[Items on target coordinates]
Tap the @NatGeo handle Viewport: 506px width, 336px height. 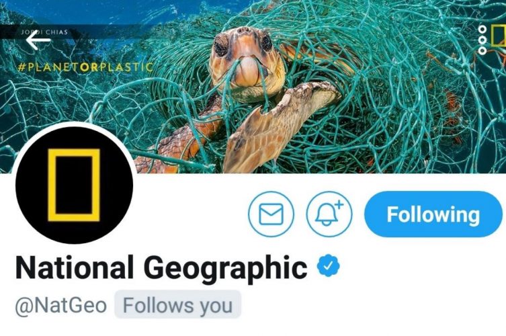click(x=60, y=305)
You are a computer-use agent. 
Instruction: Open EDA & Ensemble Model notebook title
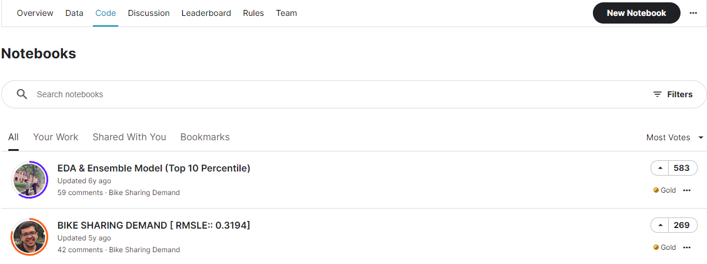pos(154,168)
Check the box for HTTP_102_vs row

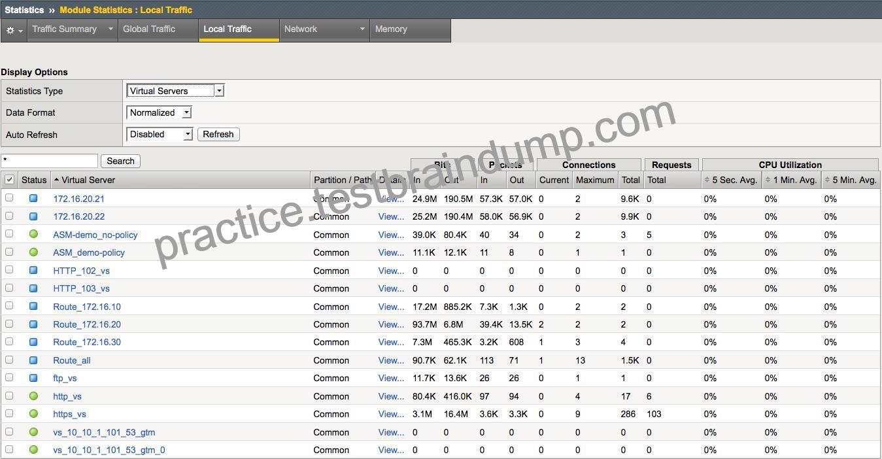pyautogui.click(x=9, y=269)
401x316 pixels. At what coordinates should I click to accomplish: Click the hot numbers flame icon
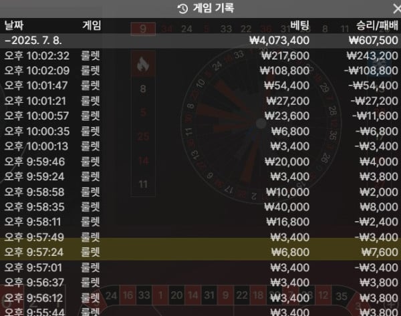[x=143, y=64]
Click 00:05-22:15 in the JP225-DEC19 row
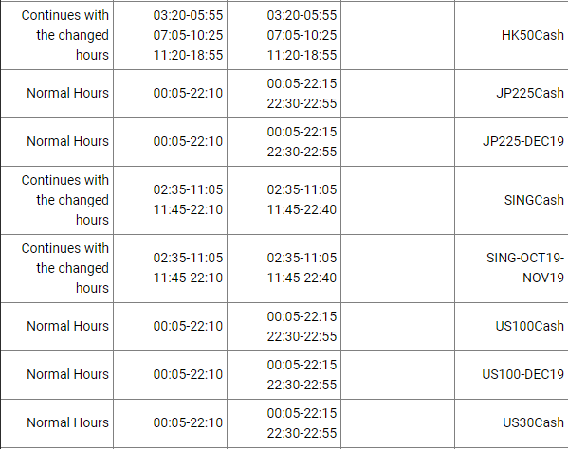 pos(302,132)
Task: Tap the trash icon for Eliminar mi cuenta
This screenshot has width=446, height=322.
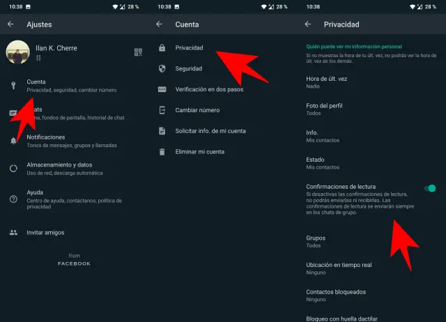Action: pos(162,151)
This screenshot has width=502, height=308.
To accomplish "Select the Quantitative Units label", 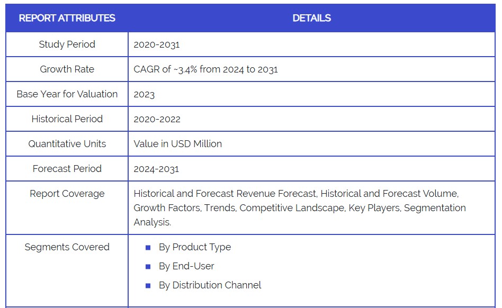I will pyautogui.click(x=67, y=144).
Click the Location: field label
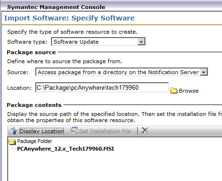The width and height of the screenshot is (222, 181). (20, 88)
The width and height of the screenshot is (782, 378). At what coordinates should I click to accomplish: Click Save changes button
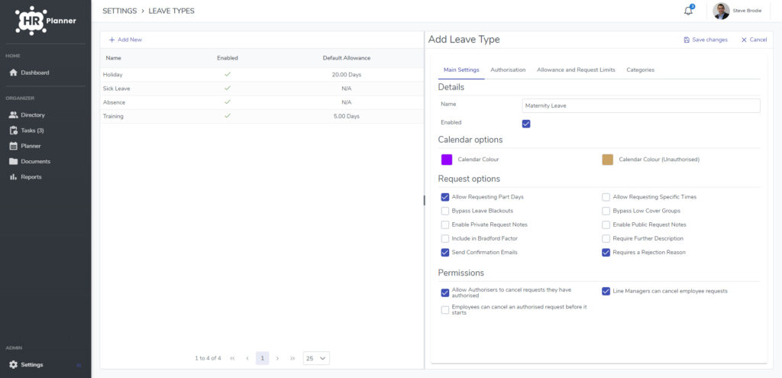coord(705,40)
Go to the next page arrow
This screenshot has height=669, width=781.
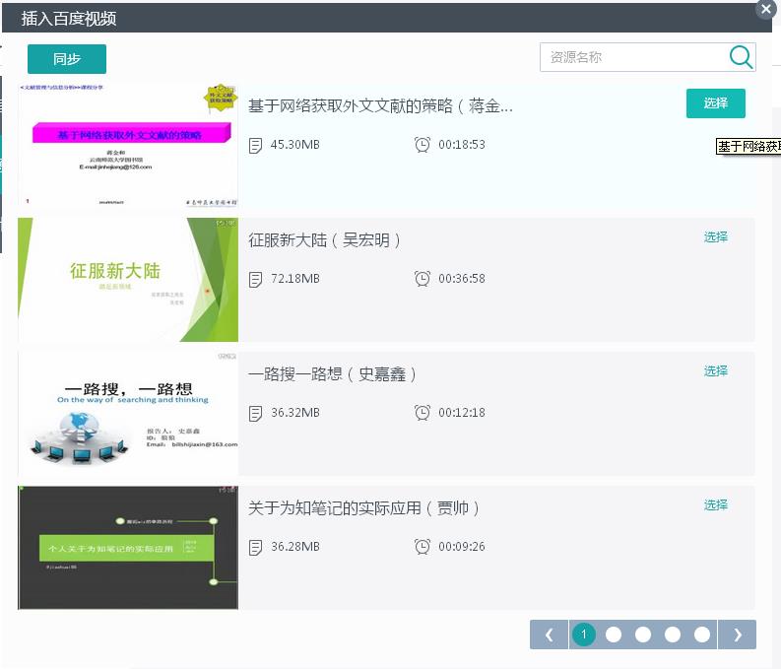737,635
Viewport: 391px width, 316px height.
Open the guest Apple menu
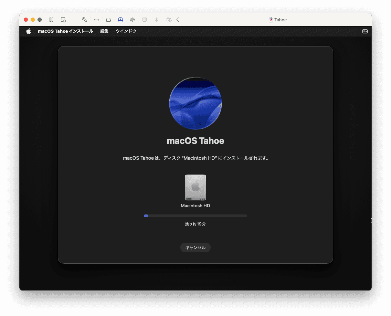29,31
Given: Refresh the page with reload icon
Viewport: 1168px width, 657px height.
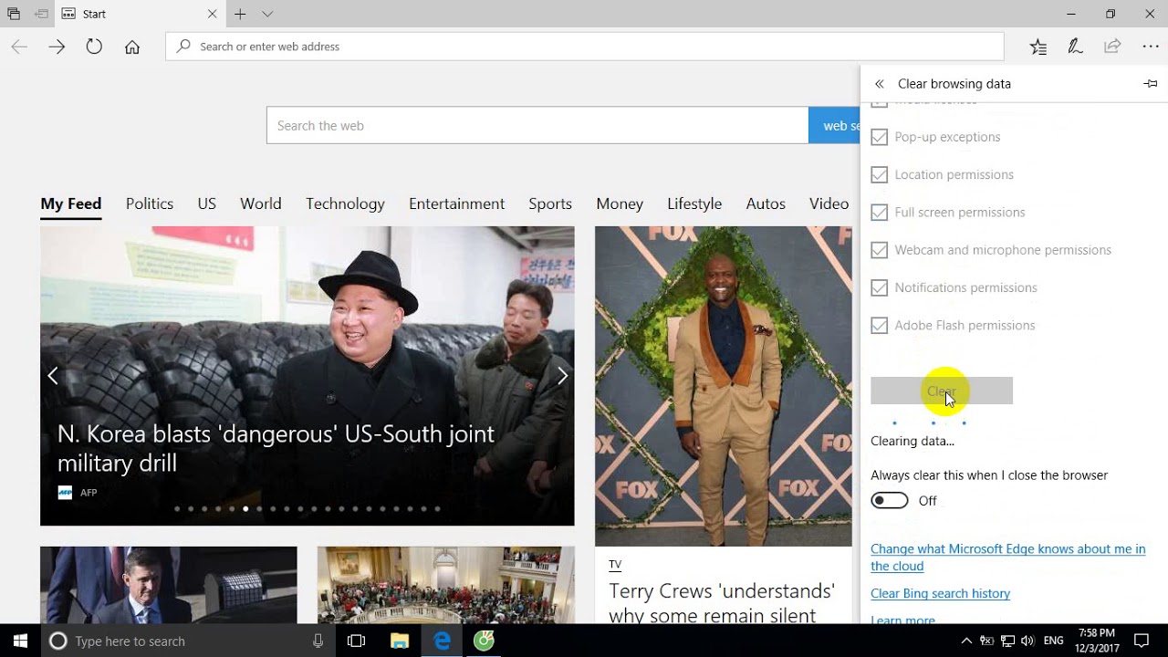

## What you need to do
Rewrite the items from the line with "Check the box for HTTP_102_vs row" to the line with "pos(302,132)", keeping their wording as is but adding 91 to every coordinate in the answers. Omit the pictures from your reply.

## Output of the exercise
Check the box for HTTP_102_vs row

pyautogui.click(x=100, y=360)
401x316 pixels. At what coordinates should I click to accomplish: Click the hot numbers flame icon
[x=234, y=155]
Click 00:05-22:15 in the JP225-DEC19 row
 pos(393,223)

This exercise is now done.